EuroNews reported that the “[F]ar right dominates online political debate” adding that “online political discussion has been hijacked by fringe populist groups according to new research”.
Ahead of May’s European Parliament elections, data compiled by Alto Analytics showed that all over the continent, from Poland to Spain, posts on social media show a huge interest in anti-immigration, anti-globalist issues with less than 0,1 percent of users creating around 10 percent of all political posts.
Notable parties like Spain’s VOX and Germany’s AfD (Alternative for Germany) have dominated the debate online according to the findings.
The sheer extent of the posts online has resulted in a dominance on social media platforms largely focused on anti-establishment voices. Immigration and the complicity of the elites in stripping voters of their sovereign rights are some of the biggest issues facing voters in the upcoming elections.
Mainstream media however continue to complain about the conservative “fringe” even though conservatives and sovereignists are no longer isolated and marginal.
Rather than actually engage in debate, they claim that dissidents are either “bots” or “far-right extremists” in order to censor them.
In the US, Atlantic writer David Frum, a neo-conservative, even warned that Republican anti-immigration voters will put America on the path to “fascism”. Frum also claims that “immigrants are making America safer” because they commit fewer crimes than the native-born population, a notion not supported by statistics.
In 2018, Trump questioned why the US would accept more immigrants from Haiti and “shithole countries” in Africa rather than places like Norway. The bulk of these immigrants to the US and Europe are from countries where crime and insecurity reign.
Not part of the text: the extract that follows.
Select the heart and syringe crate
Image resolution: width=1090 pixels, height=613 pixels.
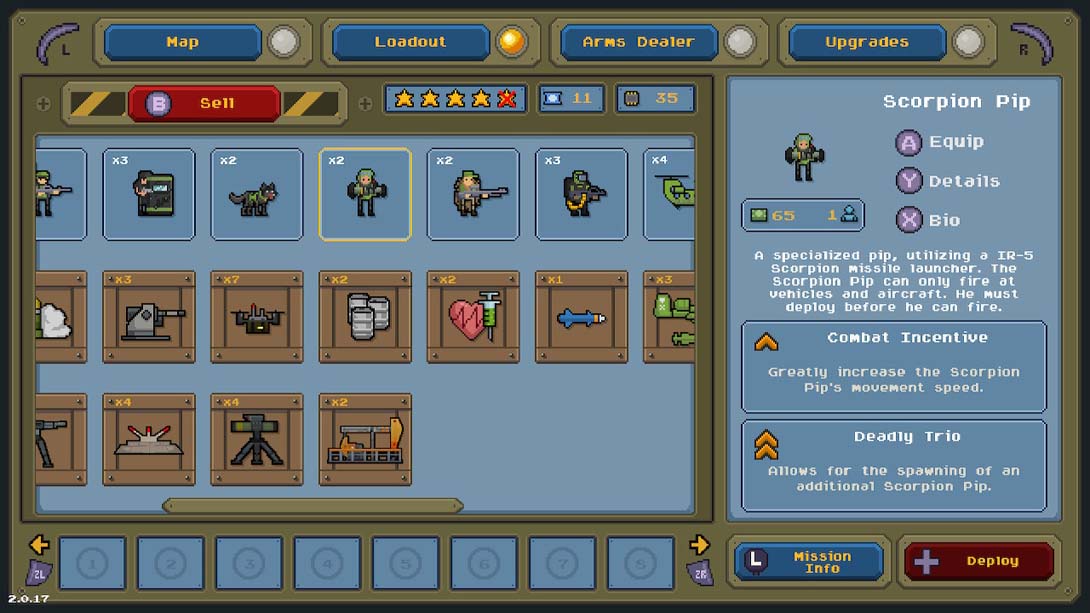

In 2015, the Lageso, the German acronym for the agency for health and social affairs, became a hot spot in the German capital and the symbol for everytheing that went wrong already in the early days of the migrant crisis: families camping in the open, confusion about procedure, a bureaucracy that was wrestling with itself as much as with the number of newcomers, completely unprepared.
This chaos has continued, even after an estimated eight million people came forth in Germany to help the migrants – one German in ten. The number comes from a study conducted by the Protestant Church in Germany in late 2015, but the number of volunteers has remained high even years after the peak.
The reason for the administrative nightmare may be that well-organised criminal syndicates have been responsible for the flood of African migrants who arrived in Spain last year.
Filmmaker Lauren Southern told RT that in a rare interview with a human trafficker who helps ferry migrants from Morocco to Spain, the criminal explained that each client pays between €2 000 and €4 000 for the trip – a business model which Southern described as incredibly lucrative.
In this way, nearly 60 000 illegals arrived in the EU.